This textbook survival guide was created for the textbook: Discrete Mathematics and Its Applications, edition: 7. Discrete Mathematics and Its Applications was written by and is associated to the ISBN: 9780073383095. Since 47 problems in chapter 4.1 have been answered, more than 123764 students have viewed full step-by-step solutions from this chapter. Chapter 4.1 includes 47 full step-by-step solutions. This expansive textbook survival guide covers the following chapters and their solutions.

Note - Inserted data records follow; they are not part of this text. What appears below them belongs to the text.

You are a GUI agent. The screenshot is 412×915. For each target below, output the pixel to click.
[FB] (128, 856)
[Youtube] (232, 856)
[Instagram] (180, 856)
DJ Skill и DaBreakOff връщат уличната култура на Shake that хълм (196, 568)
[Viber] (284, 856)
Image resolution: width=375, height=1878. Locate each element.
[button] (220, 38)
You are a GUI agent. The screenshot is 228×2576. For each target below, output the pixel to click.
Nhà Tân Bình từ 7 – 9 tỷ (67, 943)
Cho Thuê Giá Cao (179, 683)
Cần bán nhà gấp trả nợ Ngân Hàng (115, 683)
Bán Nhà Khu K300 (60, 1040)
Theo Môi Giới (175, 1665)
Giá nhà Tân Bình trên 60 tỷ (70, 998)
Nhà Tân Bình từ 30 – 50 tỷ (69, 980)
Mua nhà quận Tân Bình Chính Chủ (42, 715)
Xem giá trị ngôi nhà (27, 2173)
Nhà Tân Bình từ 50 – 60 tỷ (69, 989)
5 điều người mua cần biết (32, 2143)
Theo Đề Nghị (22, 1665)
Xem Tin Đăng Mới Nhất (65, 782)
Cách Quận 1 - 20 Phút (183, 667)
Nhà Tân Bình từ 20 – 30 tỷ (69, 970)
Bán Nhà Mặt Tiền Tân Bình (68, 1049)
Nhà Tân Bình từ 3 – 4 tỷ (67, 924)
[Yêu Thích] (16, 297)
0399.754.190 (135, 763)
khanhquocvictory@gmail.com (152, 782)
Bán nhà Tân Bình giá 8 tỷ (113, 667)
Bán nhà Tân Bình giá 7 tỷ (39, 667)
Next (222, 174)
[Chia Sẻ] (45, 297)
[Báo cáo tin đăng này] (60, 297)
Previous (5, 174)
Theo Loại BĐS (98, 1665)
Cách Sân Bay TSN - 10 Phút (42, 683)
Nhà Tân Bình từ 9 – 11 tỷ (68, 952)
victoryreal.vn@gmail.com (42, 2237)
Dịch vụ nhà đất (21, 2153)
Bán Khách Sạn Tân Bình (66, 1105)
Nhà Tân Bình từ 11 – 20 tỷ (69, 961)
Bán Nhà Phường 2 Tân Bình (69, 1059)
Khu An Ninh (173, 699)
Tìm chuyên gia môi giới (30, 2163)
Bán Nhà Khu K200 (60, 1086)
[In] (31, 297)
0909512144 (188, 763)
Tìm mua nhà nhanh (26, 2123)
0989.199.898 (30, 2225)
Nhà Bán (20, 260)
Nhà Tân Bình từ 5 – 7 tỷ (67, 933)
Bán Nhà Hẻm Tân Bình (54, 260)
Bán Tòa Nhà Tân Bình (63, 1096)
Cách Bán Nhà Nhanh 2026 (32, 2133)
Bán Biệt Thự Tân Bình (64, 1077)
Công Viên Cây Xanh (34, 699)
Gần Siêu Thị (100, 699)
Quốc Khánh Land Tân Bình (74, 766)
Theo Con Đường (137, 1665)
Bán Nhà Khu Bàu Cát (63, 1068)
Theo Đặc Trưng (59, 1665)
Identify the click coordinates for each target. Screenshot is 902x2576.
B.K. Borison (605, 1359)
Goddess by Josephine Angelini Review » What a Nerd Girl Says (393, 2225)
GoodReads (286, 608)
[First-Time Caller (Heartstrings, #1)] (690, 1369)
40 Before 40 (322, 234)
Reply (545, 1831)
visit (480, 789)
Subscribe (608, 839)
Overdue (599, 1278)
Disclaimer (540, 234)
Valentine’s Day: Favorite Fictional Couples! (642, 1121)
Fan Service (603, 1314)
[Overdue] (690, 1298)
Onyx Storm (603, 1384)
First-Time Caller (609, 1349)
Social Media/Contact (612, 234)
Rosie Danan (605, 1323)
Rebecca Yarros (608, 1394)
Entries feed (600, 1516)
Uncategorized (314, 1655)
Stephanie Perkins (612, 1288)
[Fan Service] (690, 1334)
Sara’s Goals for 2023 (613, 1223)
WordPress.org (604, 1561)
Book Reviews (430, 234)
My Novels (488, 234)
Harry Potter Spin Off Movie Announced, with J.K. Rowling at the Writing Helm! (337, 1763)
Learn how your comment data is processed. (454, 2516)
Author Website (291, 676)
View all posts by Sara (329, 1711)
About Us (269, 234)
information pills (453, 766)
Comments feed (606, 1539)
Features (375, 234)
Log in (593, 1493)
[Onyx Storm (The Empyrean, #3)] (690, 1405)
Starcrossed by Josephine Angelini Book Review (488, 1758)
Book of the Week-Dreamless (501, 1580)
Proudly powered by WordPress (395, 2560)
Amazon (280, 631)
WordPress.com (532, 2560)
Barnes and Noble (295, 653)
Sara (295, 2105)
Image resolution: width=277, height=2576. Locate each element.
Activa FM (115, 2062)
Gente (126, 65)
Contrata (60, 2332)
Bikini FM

Key Math Terms and definitions covered in this textbook
  • Associative Law (AB)C = A(BC).

    Parentheses can be removed to leave ABC.

  • Cayley-Hamilton Theorem.

    peA) = det(A - AI) has peA) = zero matrix.

  • Cholesky factorization

    A = CTC = (L.J]))(L.J]))T for positive definite A.

  • Conjugate Gradient Method.

    A sequence of steps (end of Chapter 9) to solve positive definite Ax = b by minimizing !x T Ax - x Tb over growing Krylov subspaces.

  • Cross product u xv in R3:

    Vector perpendicular to u and v, length Ilullllvlll sin el = area of parallelogram, u x v = "determinant" of [i j k; UI U2 U3; VI V2 V3].

  • Eigenvalue A and eigenvector x.

    Ax = AX with x#-O so det(A - AI) = o.

  • Exponential eAt = I + At + (At)2 12! + ...

    has derivative AeAt; eAt u(O) solves u' = Au.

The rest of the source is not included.